双坐标轴(Dual Y-Axis)图表可以在同一张图中展示两个量纲不同的变量,常用于展示趋势对比、柱线混合图等场景。本教程介绍如何在 ggplot2 中实现双坐标轴绑图。

什么是双坐标轴?

双坐标轴图表是指在同一张图中使用两个 Y 轴:

  • 左 Y 轴(主轴):通常展示主要变量
  • 右 Y 轴(次轴):展示次要变量,量纲可能不同

适用场景

场景 示例
柱线混合图 柱状图显示销量,折线图显示增长率
趋势对比 温度与降雨量的时间变化
因果关系 广告投入与销售额的关系

争议与注意事项

双坐标轴图表存在一些争议:

  1. 误导性:两个 Y 轴的刻度比例会影响读者对数据关系的理解
  2. 可读性:增加了图表的复杂度
  3. 替代方案:分面图(facet)通常是更好的选择

使用建议:

  • ✅ 两个变量确实有关联时使用
  • ✅ 明确标注两个轴的单位
  • ❌ 避免刻意调整刻度来制造相关性假象

基础用法

ggplot2 中的 sec_axis()

ggplot2 通过 sec_axis() 函数实现双坐标轴。核心原理是 次轴必须是主轴的线性变换。

library(ggplot2)
library(dplyr)
library(tidyr)

最简示例

# 创建示例数据
df <- data.frame(
  month = 1:12,
  sales = c(120, 135, 150, 180, 200, 220, 250, 240, 210, 180, 150, 160),
  growth_rate = c(5, 8, 12, 15, 18, 20, 22, 18, 12, 8, 5, 6)
)

# 定义转换系数(让两个变量在图上有相似的范围)
coef <- max(df$sales) / max(df$growth_rate)

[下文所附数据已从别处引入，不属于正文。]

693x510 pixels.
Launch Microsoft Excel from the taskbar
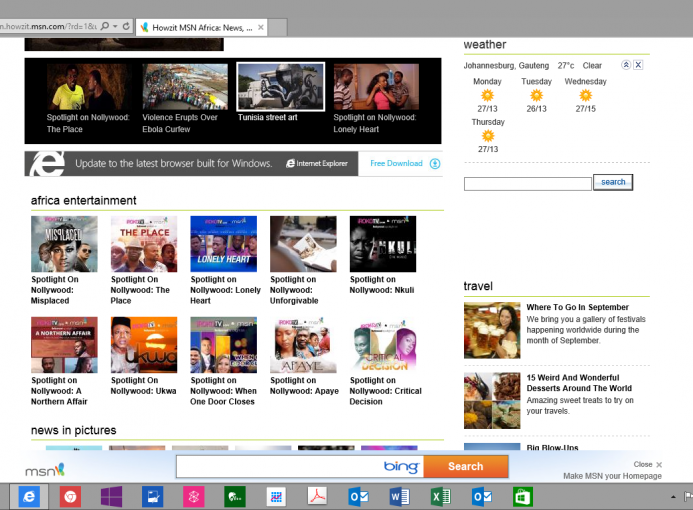pos(440,496)
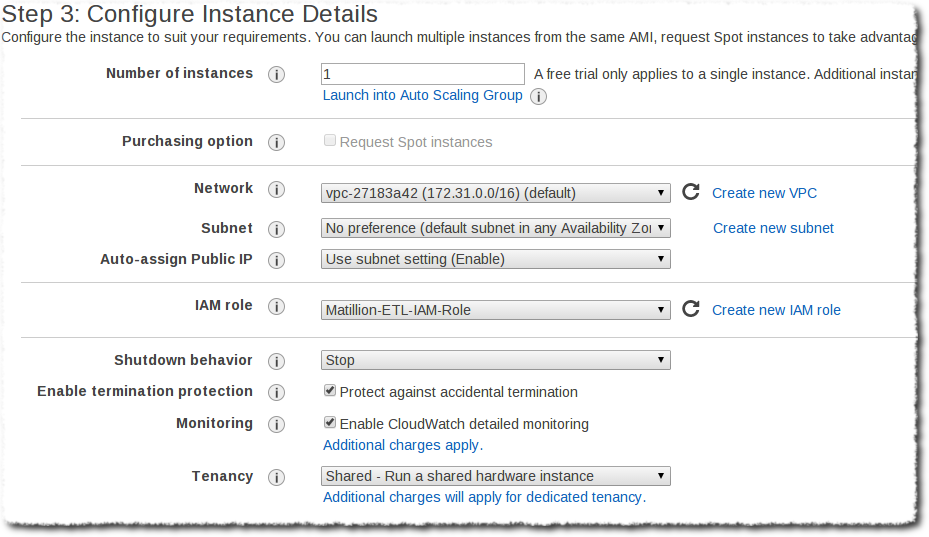Click info icon next to Network label
The height and width of the screenshot is (537, 929).
click(278, 190)
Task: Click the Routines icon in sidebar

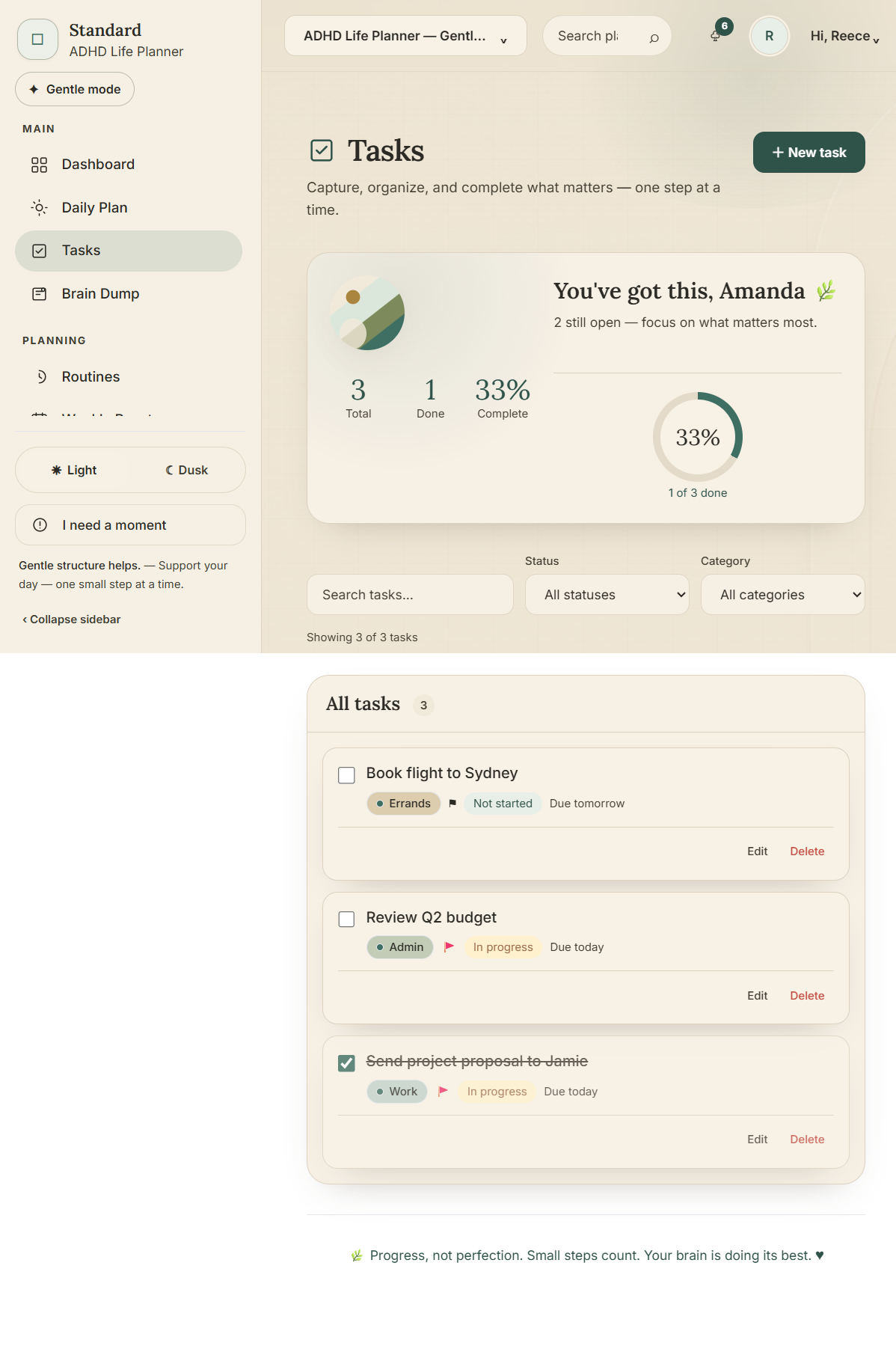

ggplot(df, aes(x = month)) +
  geom_col(aes(y = sales), fill = "#4f46e5", alpha = 0.7) +
  geom_line(aes(y = growth_rate * coef), color = "#ef4444", linewidth = 1.2) +
  geom_point(aes(y = growth_rate * coef), color = "#ef4444", size = 3) +
  scale_y_continuous(
    name = "销售额",
    sec.axis = sec_axis(~ . / coef, name = "增长率 (%)")
  ) +
  scale_x_continuous(breaks = 1:12, labels = paste0(1:12, "月")) +
  labs(title = "月度销售额与增长率", x = NULL) +
  theme_bw(base_size = 12)

关键步骤解析

  1. 计算转换系数:coef <- max(主轴变量) / max(次轴变量)
  2. 绑制次轴数据时乘以系数:aes(y = growth_rate * coef)
  3. 设置 sec_axis 时除以系数:sec_axis(~ . / coef, name = "次轴标签")

柱线混合图

柱线混合图是双坐标轴最常见的应用场景。

基础版本

# 模拟季度数据
quarterly <- data.frame(
  quarter = c("Q1", "Q2", "Q3", "Q4"),
  revenue = c(450, 520, 680, 720),
  profit_margin = c(12, 15, 18, 20)
)

coef <- max(quarterly$revenue) / max(quarterly$profit_margin)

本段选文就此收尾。